Aparecem agora uns sujeitos a afirmar que tudo se resolverá através de uma regulação apertada sobre a especulação financeira, enquanto outros atribuem todas as responsabilidades da actual crise ao capitalismo global.
Estas observações são a vários títulos completamente erradas e mistificadoras. Em primeiro lugar porque a situação actual é uma consequência da evolução e da dinâmica do sistema, extremamente facilitada pelos diversos estados que têm tomado as medidas mais propícias para que isso aconteça.
Observemos a propósito que a grande expansão do capitalismo teve o seu período de “ouro” a seguir à segunda guerra mundial, com enormes taxas de acumulação de capital e cedências dos diversos estados a muitas das reformas e reivindicações exigidas pelos trabalhadores. Foi nesse período que as taxas de crescimento económico atingiram o mais elevado nível, bem superiores às actuais, como é evidenciado pelos mais diversos indicadores.
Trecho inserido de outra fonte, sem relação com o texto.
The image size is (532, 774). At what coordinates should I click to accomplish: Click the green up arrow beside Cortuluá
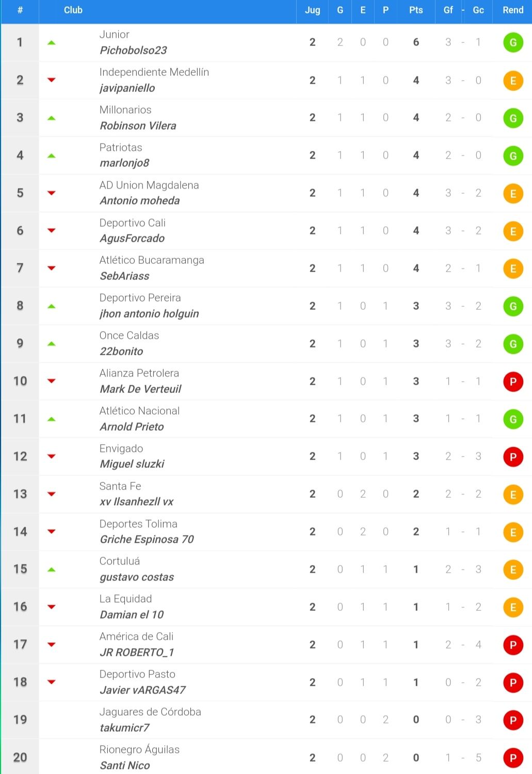click(51, 570)
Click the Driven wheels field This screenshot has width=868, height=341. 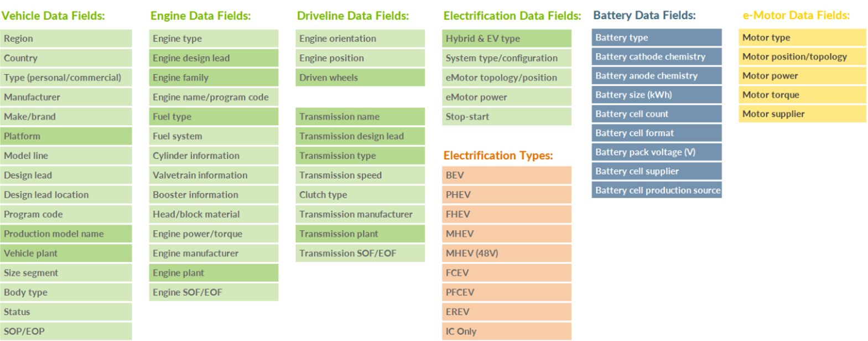click(360, 78)
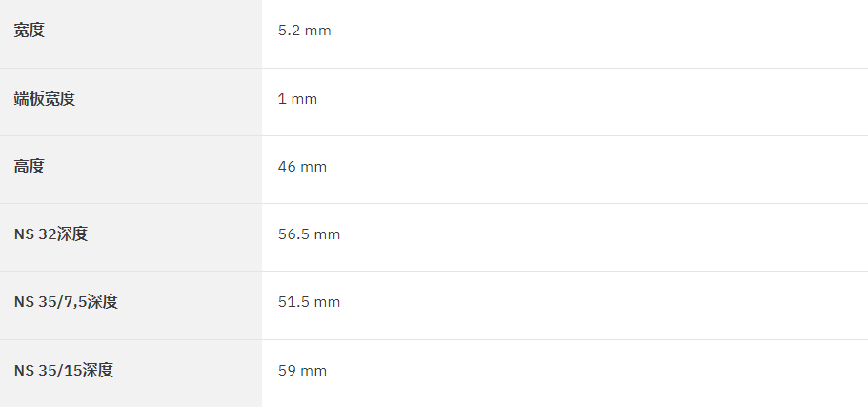Click the divider line between 高度 and NS 32深度
Viewport: 868px width, 407px height.
click(434, 203)
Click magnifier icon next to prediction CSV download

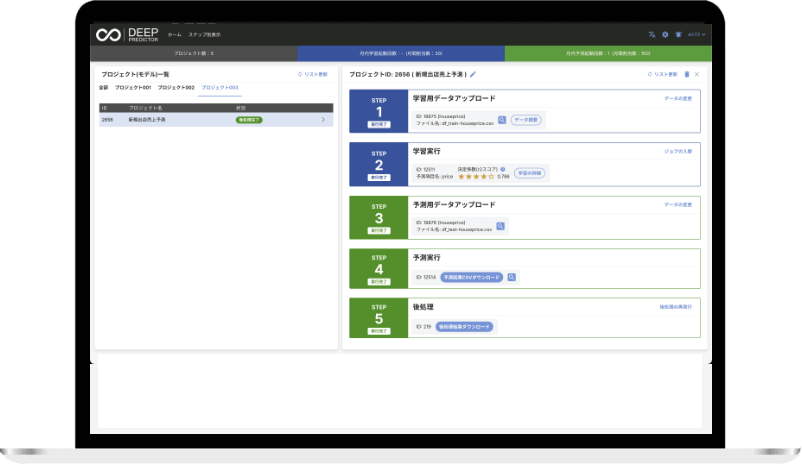pyautogui.click(x=511, y=276)
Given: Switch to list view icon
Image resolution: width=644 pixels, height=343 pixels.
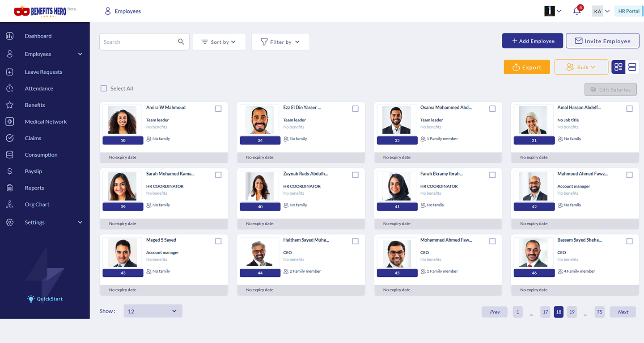Looking at the screenshot, I should click(x=632, y=67).
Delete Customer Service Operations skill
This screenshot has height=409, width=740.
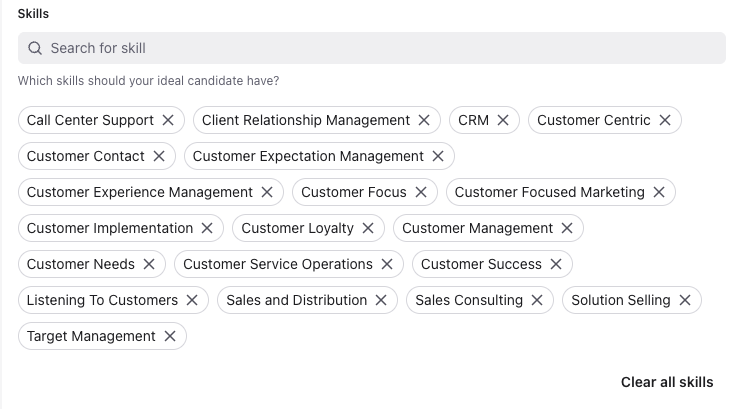pos(387,264)
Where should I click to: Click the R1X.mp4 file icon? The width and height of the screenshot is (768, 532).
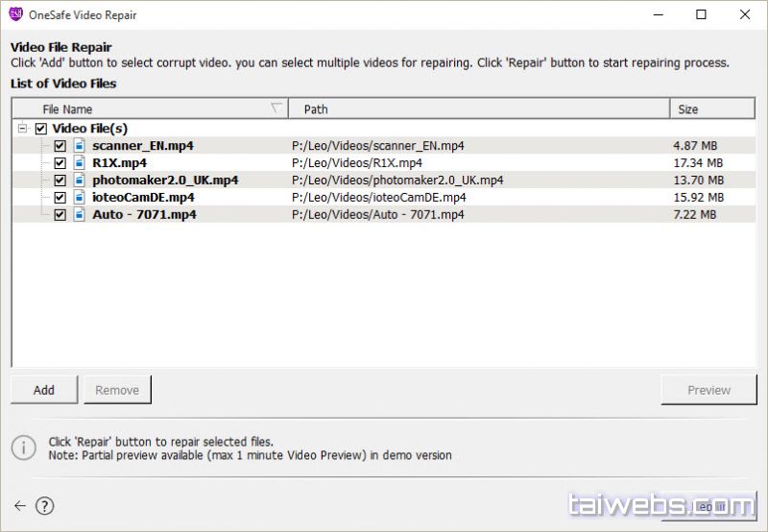[x=80, y=163]
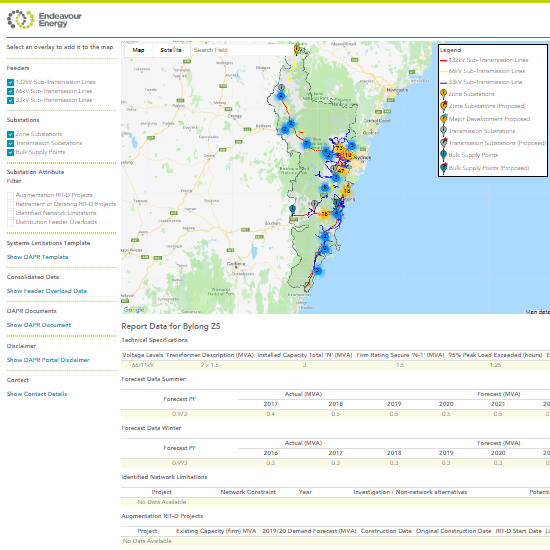Viewport: 550px width, 550px height.
Task: Toggle the Zone Substations checkbox
Action: point(10,134)
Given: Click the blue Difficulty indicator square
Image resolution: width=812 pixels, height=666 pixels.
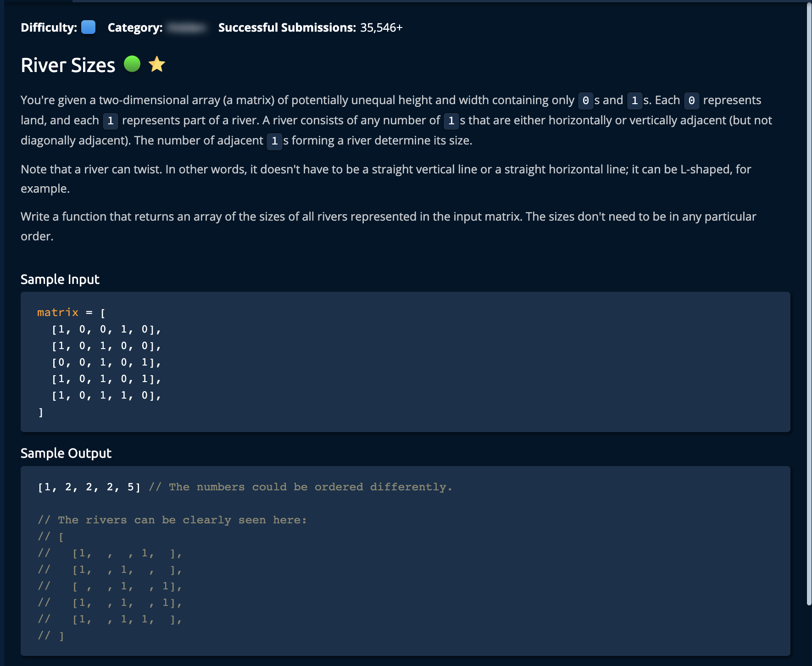Looking at the screenshot, I should click(x=88, y=28).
Mas desde o início dos anos 80, que o capitalismo viu reduzido este impulso e vive uma crise larvar. A um crescimento mais reduzido têm-se sucedido crises periódicas em diversos países, como a Rússia, o Japão, os chamados tigres asiáticos, a Turquia, o México e a Argentina. De modo geral esses países apenas recuperaram parte da situação anterior, à custa de enormes sacrifícios das suas populações e não voltaram à fogosidade anterior. Quem pagou e paga as consequências são os pobres e as classes médias. A situação actual na América Latina e nos países asiáticos é de extrema debilidade com consequências desastrosas para os trabalhadores. Quanto à África foi votada ao ostracismo. Mesmo na Europa e nos Estados Unidos as manchas de pobreza têm alastrado e as assimetrias que separam os níveis de vida dos ainda bem pagos, e sobretudo dos ricos, do conjunto da população, têm crescido de forma obscena. De maneira geral criou-se por todo o lado uma economia dual, em que o pólo dos pobres sustenta e reproduz o pólo dos capitalistas e dos possuidores de elevados rendimentos.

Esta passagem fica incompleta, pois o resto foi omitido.